Contactin-associated protein knockout activate early brain injury after subarachnoid hemorrhage via apoptosis

目的 探讨黏连蛋白相关蛋白(Caspr)敲除对小鼠蛛网膜下腔出血(SAH)后早期脑损伤(EBI)的影响及其可能的作用机制。方法 采用C57BL/6小鼠及Caspr敲除(Caspr^(+/-))小鼠,共分为4组:SAH模型组、假手术组、Caspr^(+/-)+SAH模型组和Caspr^(+/-)组,采用视交叉前池注血法建立SAH模型。SAH发生24 h后进行神经功能评分和脑水肿检测。采用Western Blot和ELISA法检测Caspr、B淋巴细胞瘤-2基因(Bcl-2)、Bax、Caspase-1、白细胞介素1β(IL-1β)和IL-18的表达;采用TUNEL染色法观察SAH后神经元的凋亡。
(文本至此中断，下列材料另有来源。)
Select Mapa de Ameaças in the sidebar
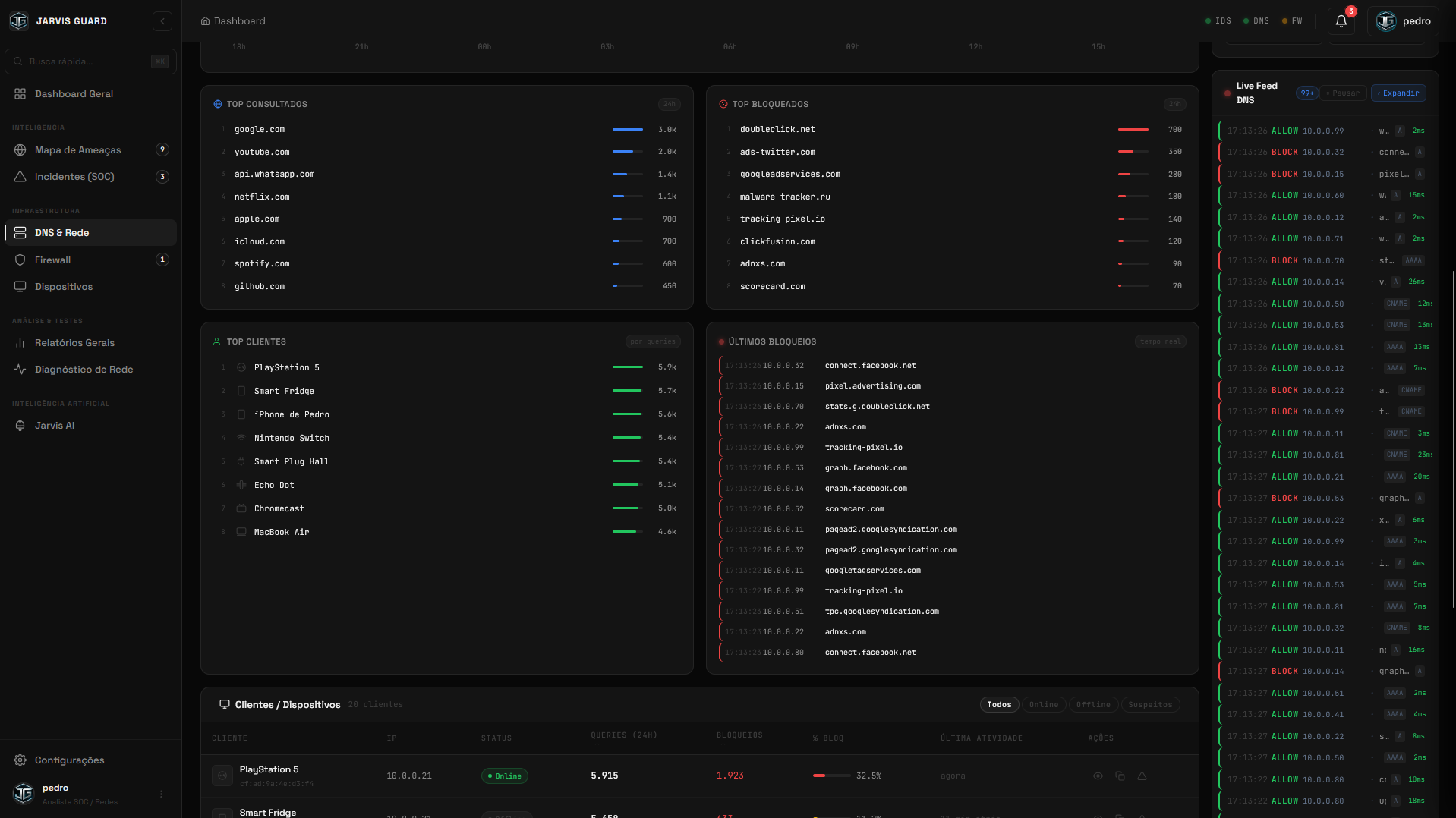This screenshot has width=1456, height=818. [x=77, y=150]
结果 Caspr敲除导致Bcl-2表达下降,Bax、Caspase-1、IL-1β和IL-18表达升高,促进神经元凋亡。结论 Caspr敲除通过激活神经细胞凋亡加重SAH后的EBI。

Objective To explore the effect of contactin-associated protein(Caspr)knockout on early brain injury(EBI)after subarachnoid hemorrhage(SAH)in mice and its possible mechanism of action.Methods C57BL/7 and Caspr^(+/-)mice were randomly divided into four groups including sham group,SAH model group,Caspr^(+/-)group and Caspr^(+/-)+SAH group.SAH model was established by stereotactic injection of autologous blood into the optic chiasm cistern.Neurological score and brain edema was performed at 24 hours after SAH.The expressions of Caspr,B-cell lymphoma-2(Bcl-2),Bax,Caspase-1,interleukin-1β(IL-1β)and IL-18 were detected by Western blot and ELISA.Neuronal apoptosis after SAH was observed by TUNEL staining.Result Caspr knockout decreased Bcl-2 expression,increased the expression of Bax,Caspase-1,IL-1βand IL-18,and upregulated neuronal apoptosis.Conclusion Caspr Knockout can aggravate the EBI after SAH via activating neuronal apoptosis.